Undesignated Preferred Stock
The ability to classify, reclassify and issue undesignated preferred stock makes it possible for our board of directors to issue preferred stock with voting or other rights or preferences that could impede the success of any attempt to acquire us. These and other provisions may have the effect of deferring or preventing hostile takeovers or delaying or preventing changes in control or management of our Company.
Advance Notice of Director Nominations and New Business
Our bylaws provide that, with respect to an annual meeting of stockholders, nominations of persons for election to our board of directors and the proposal of business to be considered by stockholders may be made only:
 
pursuant to our notice of the meeting;
 
by our board of directors; or
 
by a stockholder who is a stockholder of record at the time of giving notice and at the time of the meeting, is entitled to vote at the meeting and who has complied with the advance notice procedures specified in the bylaws.
 
Therefore, our bylaws may have the effect of precluding the conduct of certain business at a meeting if the proper procedures are not followed.
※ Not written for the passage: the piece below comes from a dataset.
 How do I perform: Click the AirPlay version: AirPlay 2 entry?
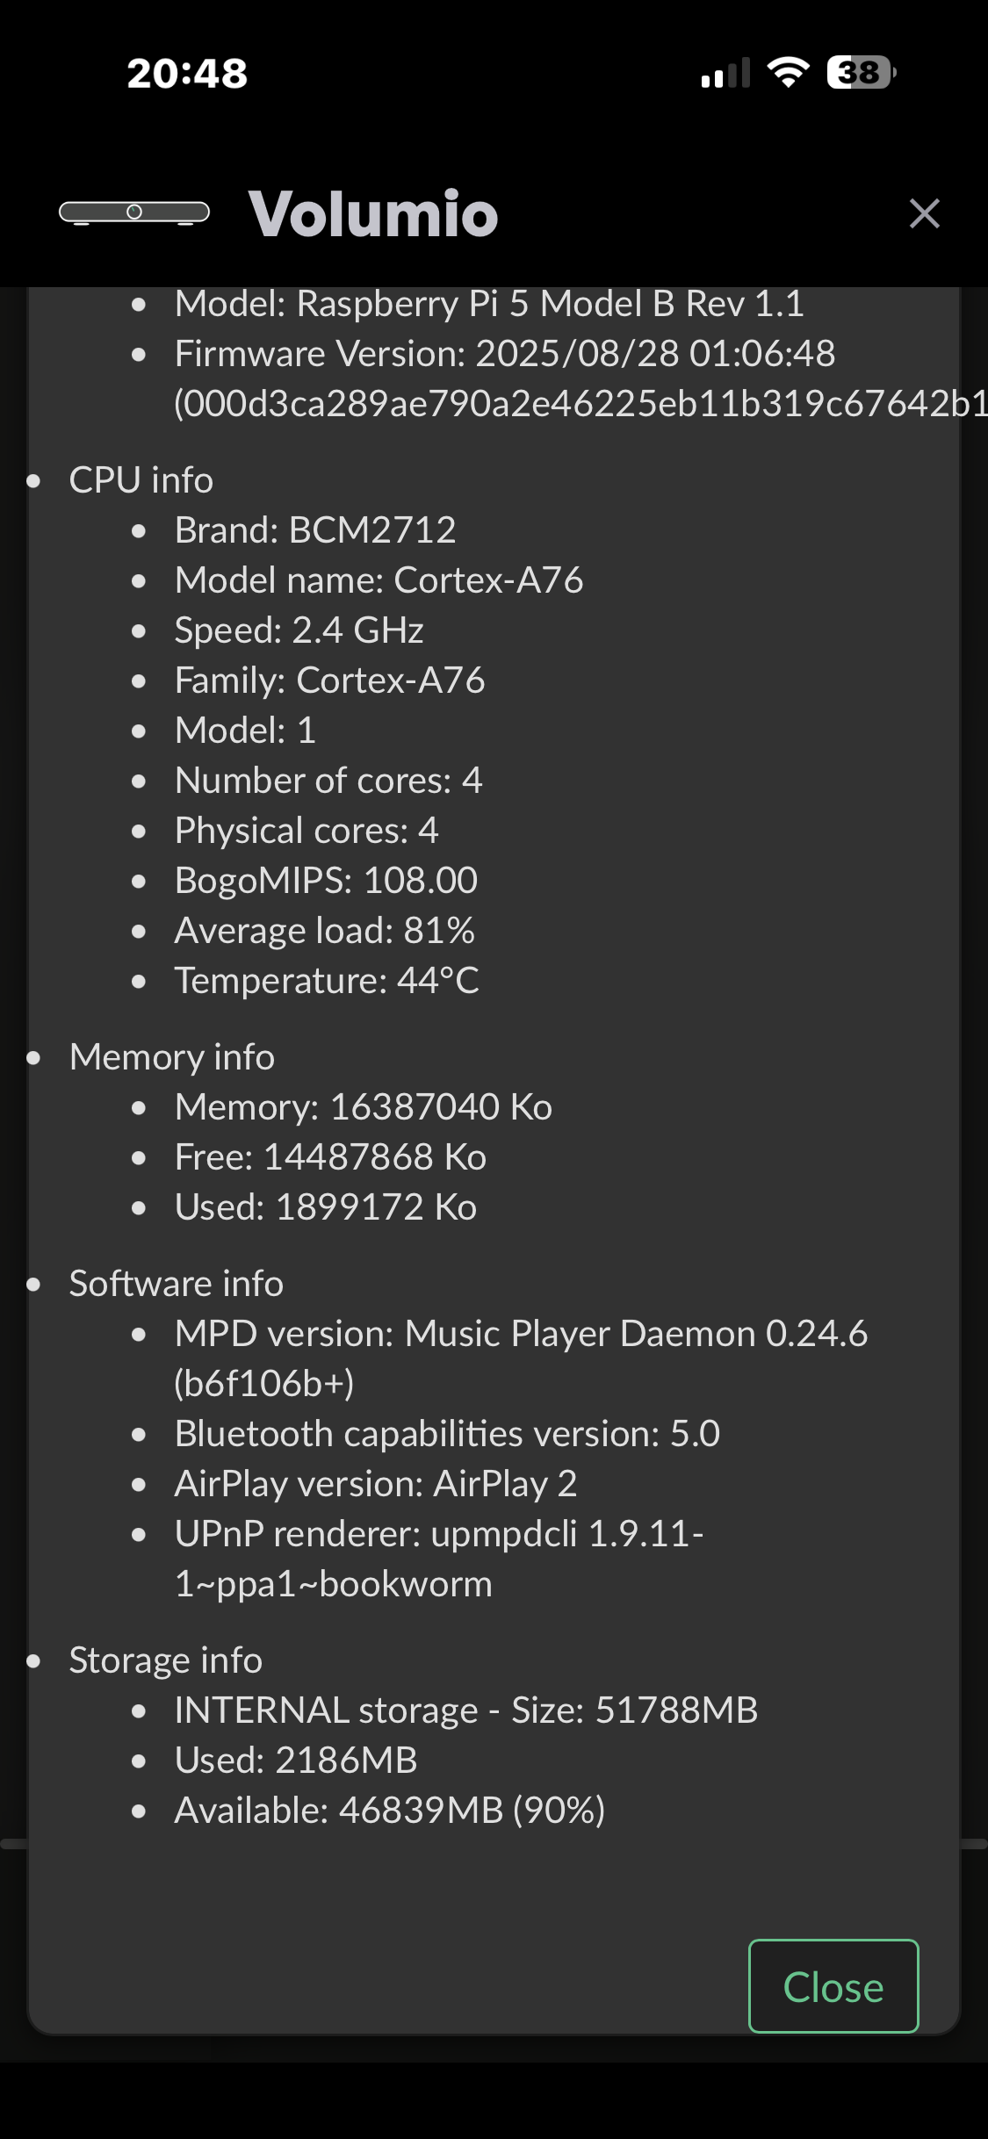coord(376,1484)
These provisions may also discourage or deter a potential acquirer from conducting a solicitation of proxies to elect the acquirer’s own slate of directors or otherwise attempting to obtain control of the Company.
Special Meeting of Stockholders
Our bylaws provide that a special meeting of stockholders may be called by our chairman, president, chief executive officer or a majority of our board of directors. In addition, our secretary must also call a special meeting of stockholders upon the written request of stockholders entitled to cast not less than a majority of all the votes entitled to be cast at that meeting.
Majority Action
Our charter provides that any corporate action which, under the general laws of the State of Maryland would (in the absence of a provision in our charter) require the authorization or approval of a greater proportion than a majority of all votes entitled to be cast for such action to be effective and valid, shall be effective and valid if authorized or approved by at least a majority of all the votes entitled to be cast thereon.

10



Transfer Agent and Registrar
The transfer agent and registrar for our capital stock is American Stock Transfer & Trust Company.
Listing
Our Class A Stock and Class C Stock are listed on NYSE under the symbols “UAA” and “UA”, respectively. Our Class B Stock is not listed on any stock market or exchange.